After decades of functioning without a public restroom, water fountain or a wheelchair-friendly entryway, the North Amherst Library will be studied for improvements.
Amherst’s tiny first public library, dating to 1893, is on the state and national registers of historic places. It longtime lack of adequate public facilities prompted a resident, Terry Johnson, to pay privately for a port-a-potty there last summer while a children’s reading program was underway.
A Town Meeting article which passed last night was brought by citizen petitioners, including Patricia Holland of Precinct 1, a former president of the Jones Library Board of Trustees. The petitioners convinced a majority that $50,000 should be spent on a design for improving the North Amherst Library, and renovating its attic and basement for public use. After extensive discussion, the proposal passed with 100 Yes Votes, 73 No Votes, and five abstentions.
The Select Board unsuccessfully moved to refer the matter to itself and the Jones trustees, who govern Amherst’s public libraries. Select Board member Jim Wald said the North Amherst Library is “a beloved institution” but plans to improve it should go through regular channels. “Process exists for very specific reasons … there’s a long list of things that need to get done,” he said.
However, several Amherst residents countered that the North Amherst Library’s problems were known for decades, and town boards failed to act.

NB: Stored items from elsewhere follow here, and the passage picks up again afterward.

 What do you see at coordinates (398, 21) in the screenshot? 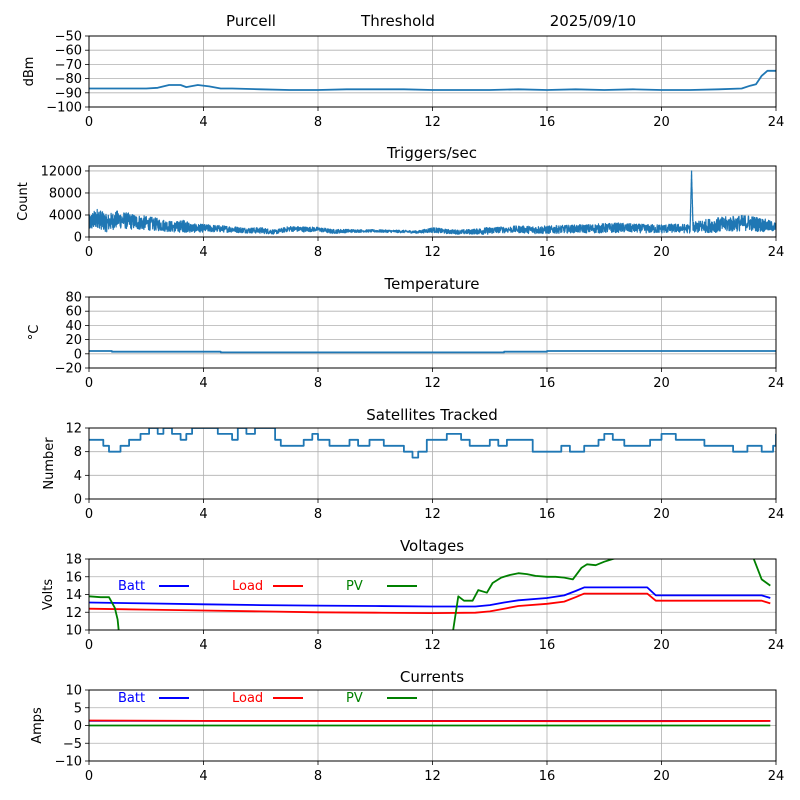
I see `header-mode: Threshold` at bounding box center [398, 21].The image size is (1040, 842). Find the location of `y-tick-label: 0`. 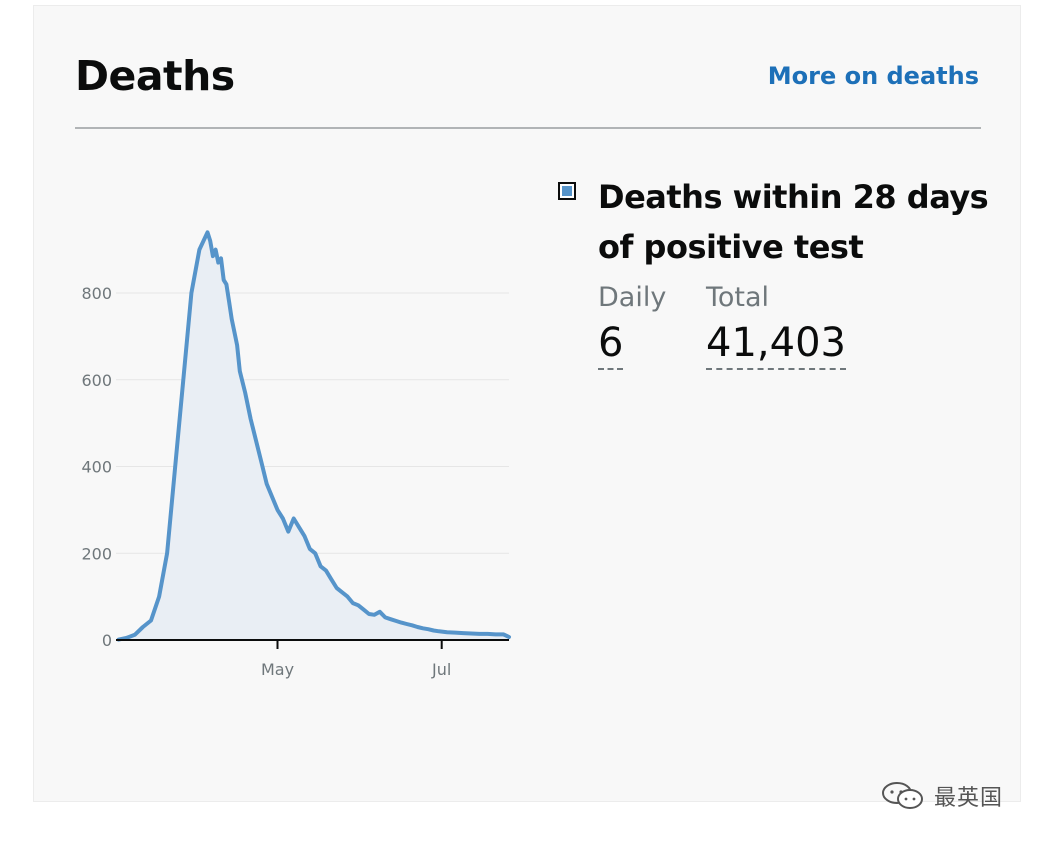

y-tick-label: 0 is located at coordinates (107, 640).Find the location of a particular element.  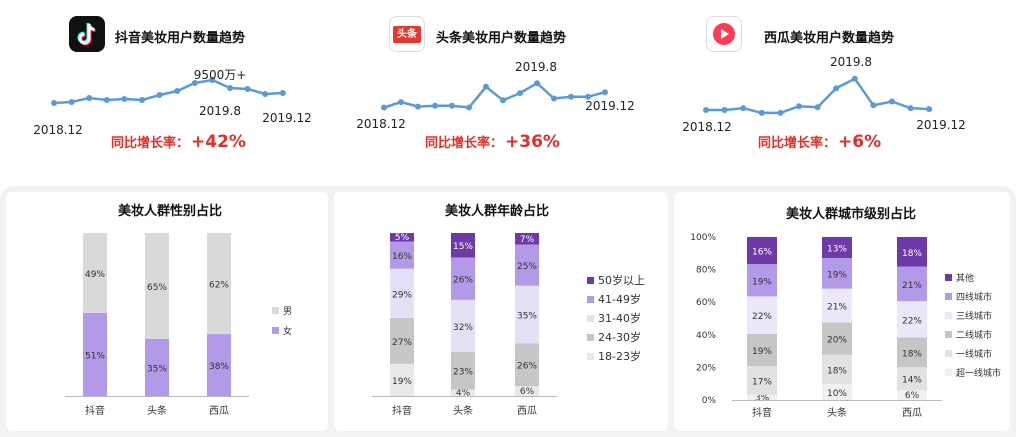

bar-data-label: 25% is located at coordinates (527, 267).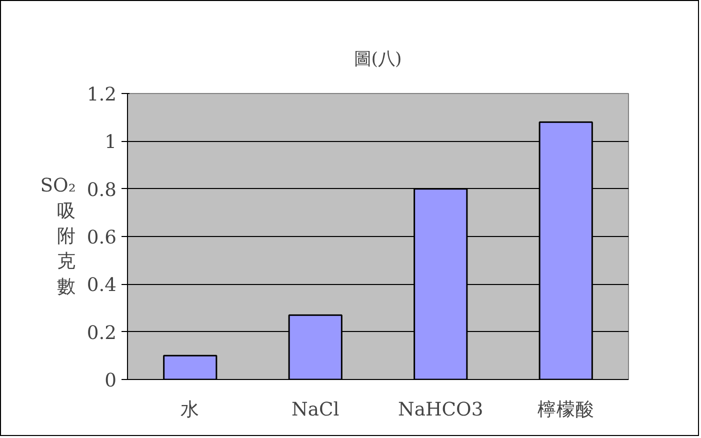 The height and width of the screenshot is (438, 701). Describe the element at coordinates (110, 381) in the screenshot. I see `y-tick-label: 0` at that location.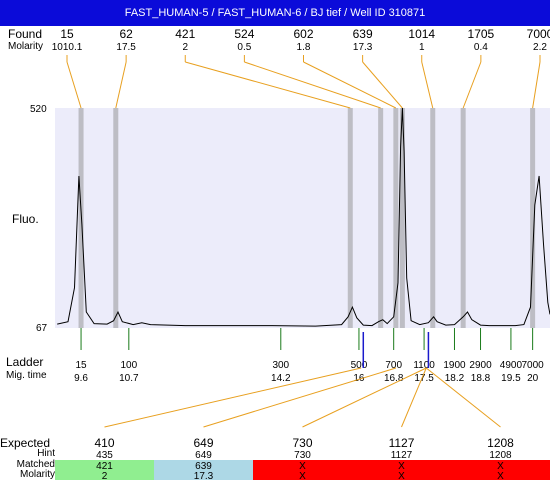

“For the 34 years I’ve lived in this town, I’ve been waiting for something to happen at this library,” said Alan Root of Precinct 5. Michael Greenebaum of Precinct 6 said he began wishing for improvements to the library in 1970, while principal of the former Mark’s Meadow Elementary School.
Questions also were raised about whether the Jones trustees, or the Town of Amherst itself, is responsible for the building.
Last July, the town bought the Village Auto Service parcel behind the North Amherst Library, amid plans to improve the Sunderland Road and Montague Road intersection. Town Manager Paul Bockelman said last night that “new opportunities are available” for the library because of that purchase. “This is something we can look at again,” he said.
However, Molly Turner of Precinct 1 argued that the citizen petition was legitimate. “This is something that we as citizens … have a right to do,” she said.
Jones Library Trustee Christopher Hoffman of Precinct 7 said action would be taken if the matter was turned over to his board. “This is not going to be thrown under the rug,” he said. Trustee Alexandra Lefebvre of Precinct 10 said the North Amherst Library has had accessibility issues for “far, far too long,” and she appreciated petitioners bringing the issue forward. However, Lefebvre said the specific design elements cited needed further consideration.
Once the project is put out to bid and a contract awarded, an architect will design a plan to:
- Make all three floors accessible by elevator, while limiting impact on historic features and two adjacent large maple trees
- Provide a fully accessible bathroom and water fountain
- Develop a heating & cooling system which is climate conscious and smaller than the existing oil system
- At least double the available public space
- Add a rear sidewalk which could connect to a possible accessible ground-floor entryway
- Provide two or more rooms for English as A Second Language study and conversation, each accommodating two people
- Finish and furnish the unfinished attic space for use for public meetings and readings
- Assume no change in the present routing of Sunderland Road
Holland said the library’s seven front steps are not accessible by wheelchair, and that librarians have brought books out to people who cannot get inside. “The only way to have access for the disabled will be by an elevator,” she said.
The funds for the study will be taken from the town’s free cash fund, which now holds about $3.8 million. Once a design is complete and an estimate established, funding would have to be approved for the renovation to take place. Community Preservation Act funds could be tapped.
Records show that the North Amherst Library cost $2,095 when it was built, and that an architect who designed it was paid $25, Holland said.
The Spectator of Amherst welcomes your comments and clarifications, and submission of well-reasoned opinion columns. Marla Goldberg-Jamate is a Precinct 7 Town Meeting member, and voted in favor of the North Amherst Library improvements study. This article may be updated with further information.
Thanks, Marla, for this lucid account!
As one of the petitioners, I’d have voted for this Article if a Town Meeting member. Yet I’d say that Town Meeting’s well-informed, thoughtful, multi-faceted deliberation about accessibility for the North Amherst Library, and about Amherst citizens’ right to bring the Article, show just as much as the vote why Amherst must keep our present Charter with our Town Meeting.
Every member of the Select Board voted ‘no.’
The proposed, new Charter would however jettison our 240-member Town Meeting and 5-member Select Board, and replace them with a single, all-powerful “Town Council” of just 13 members.
Granted, last night’s vote was for the architect’s design only. Town Hall must still let the contract for that, and we still must come up with the project’s cost when we know it.
If we’d had that all-powerful “Town Council” last night, however, I wonder how many more decades even the first step toward getting a public rest room in the public North Amherst Library might take.